C’est donc un véritable bonheur que de pouvoir pleinement jouir d’une seconde proposition à la National Gallery de Londres pour célébrer cet incroyable artiste qui, quoique décédé fort jeune, à 37 ans, nous a transmis un œuvre considérable et dont la reconnaissance et la « fama » n’a jamais faibli en un demi millénaire, fait suffisamment rare dans l’histoire de l’art pour être relevé et plus que légitime tant on ressent toujours la vitalité, l’énergie, l’humanité à l’œuvre dans chacune de ses créations nourrie d’une remarquable acuité d’observation, d’une dextérité technique incomparable, d’une imagination et d’une inventivité débordantes mais n’entravant aucunement son aptitude à apprendre et progresser par l’étude d’autres artistes.

Impossible de comparer objectivement les deux expositions, les conditions de contemplation donnant incontestablement l’avantage, à mes yeux, à la proposition londonienne en dépit de son report de deux ans du fait de la pandémie et de l’absence de plusieurs œuvres souhaitées par les commissaires (la sainte Famille de 1506-07 de l’Ermitage, le portrait de Léon X des Offices, la Belle Jardinière du Louvre).
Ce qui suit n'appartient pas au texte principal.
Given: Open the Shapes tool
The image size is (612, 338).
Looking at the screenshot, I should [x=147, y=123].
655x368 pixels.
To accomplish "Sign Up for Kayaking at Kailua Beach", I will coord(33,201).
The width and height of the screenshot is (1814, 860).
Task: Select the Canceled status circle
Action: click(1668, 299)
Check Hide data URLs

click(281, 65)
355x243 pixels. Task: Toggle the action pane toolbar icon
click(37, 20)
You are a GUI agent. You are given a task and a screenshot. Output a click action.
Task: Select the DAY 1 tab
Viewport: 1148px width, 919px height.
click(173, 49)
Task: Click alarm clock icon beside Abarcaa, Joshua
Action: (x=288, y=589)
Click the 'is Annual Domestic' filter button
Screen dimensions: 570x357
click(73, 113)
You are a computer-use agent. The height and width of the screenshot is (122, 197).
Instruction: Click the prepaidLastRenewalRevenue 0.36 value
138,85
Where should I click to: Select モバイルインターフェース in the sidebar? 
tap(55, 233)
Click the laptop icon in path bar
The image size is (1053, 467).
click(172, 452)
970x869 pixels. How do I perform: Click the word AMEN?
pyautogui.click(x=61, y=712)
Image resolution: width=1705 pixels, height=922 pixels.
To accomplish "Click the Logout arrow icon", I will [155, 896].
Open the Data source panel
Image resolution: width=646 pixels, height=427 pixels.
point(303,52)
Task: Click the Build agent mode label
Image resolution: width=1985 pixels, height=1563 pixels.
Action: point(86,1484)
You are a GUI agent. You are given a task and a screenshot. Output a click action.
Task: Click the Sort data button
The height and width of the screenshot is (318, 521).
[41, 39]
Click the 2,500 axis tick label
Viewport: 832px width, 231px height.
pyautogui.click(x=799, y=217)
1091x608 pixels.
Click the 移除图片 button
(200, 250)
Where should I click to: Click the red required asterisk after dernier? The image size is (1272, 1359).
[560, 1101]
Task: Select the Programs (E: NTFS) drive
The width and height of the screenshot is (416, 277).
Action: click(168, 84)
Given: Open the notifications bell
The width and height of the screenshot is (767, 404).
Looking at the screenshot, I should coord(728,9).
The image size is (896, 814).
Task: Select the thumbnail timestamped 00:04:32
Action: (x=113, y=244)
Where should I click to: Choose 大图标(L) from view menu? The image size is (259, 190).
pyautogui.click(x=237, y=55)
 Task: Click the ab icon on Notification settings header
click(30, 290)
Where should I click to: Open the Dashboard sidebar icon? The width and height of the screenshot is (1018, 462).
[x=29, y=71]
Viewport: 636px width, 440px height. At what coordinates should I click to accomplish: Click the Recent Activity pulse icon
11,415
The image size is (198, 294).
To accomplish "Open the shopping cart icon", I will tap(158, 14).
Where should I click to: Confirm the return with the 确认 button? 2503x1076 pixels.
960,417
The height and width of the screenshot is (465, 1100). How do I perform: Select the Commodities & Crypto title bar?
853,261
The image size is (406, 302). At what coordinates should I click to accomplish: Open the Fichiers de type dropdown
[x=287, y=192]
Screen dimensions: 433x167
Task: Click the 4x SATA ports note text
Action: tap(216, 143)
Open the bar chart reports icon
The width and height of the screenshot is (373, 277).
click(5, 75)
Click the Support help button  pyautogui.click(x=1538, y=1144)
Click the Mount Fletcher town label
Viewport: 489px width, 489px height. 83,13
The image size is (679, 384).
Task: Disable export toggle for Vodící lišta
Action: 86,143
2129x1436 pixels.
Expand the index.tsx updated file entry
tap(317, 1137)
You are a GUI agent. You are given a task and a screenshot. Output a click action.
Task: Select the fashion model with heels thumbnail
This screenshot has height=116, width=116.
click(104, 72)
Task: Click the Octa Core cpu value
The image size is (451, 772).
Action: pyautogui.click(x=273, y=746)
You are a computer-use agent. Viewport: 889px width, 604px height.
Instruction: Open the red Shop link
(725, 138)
Je me concentrerai donc sur cette-dernière tout en remarquant une moindre importance donnée à la référence antique (en dépit du superbe dessin d’un cheval du Quirinal, 1515, du surprenant paysage avec des figures et les ruines d’une colonne, 1510-12 ou encore de la lettre à Léon X en faveur de la sauvegarde de l’héritage romain), à l’œuvre archéologique et architectural, à Londres, au profit manifestement du dessin / dessein –dont Raphaël fait usage à chaque étape, étudiant ainsi chaque détail d’une composition et qui est probablement le meilleur medium pour plonger intimement dans le processus de création de l’artiste, déceler derrière l’aisance, la « sprezzatura » apparente (pour reprendre les mots de son ami Baldassare Castiglione), le travail inlassable accompli-, de même qu’une surreprésentation assez logique des œuvres des musées britanniques tandis que l’exposition romaine était réalisée avec les Uffizi et présentait nombre de toiles et dessins issus des collections italiennes.

https://www.archiviodistatomantova.beniculturali.it/it/250/lettera-a-papa-leone-x-di-baldassarre-castiglione-con-la-collaborazione-di-raffaello-sanzio

Le parcours anglais se veut par ailleurs plus traditionnellement chronologique –quoique ponctué de focus thématiques plus ou moins pertinents-, débutant avec des œuvres de jeunesse pour se poursuivre à Florence puis à Rome, tandis que l’exposition romaine prenait la vie de l’artiste à rebours. Il se concentre par ailleurs exclusivement sur l’œuvre du maître, faisant ainsi appel à notre mémoire artistique pour relever telle ou telle référence et permettant si besoin était de se défaire de l’image du maître faussée par les dérives de l’académisme au XIXe siècle, de voir au-delà de l’image de perfection, de pureté, d’équilibre, de grâce associée à son nom…le souffle de la vie et de ses passions, la tendresse, la sensualité, la spontanéité d’une expression, l’amour.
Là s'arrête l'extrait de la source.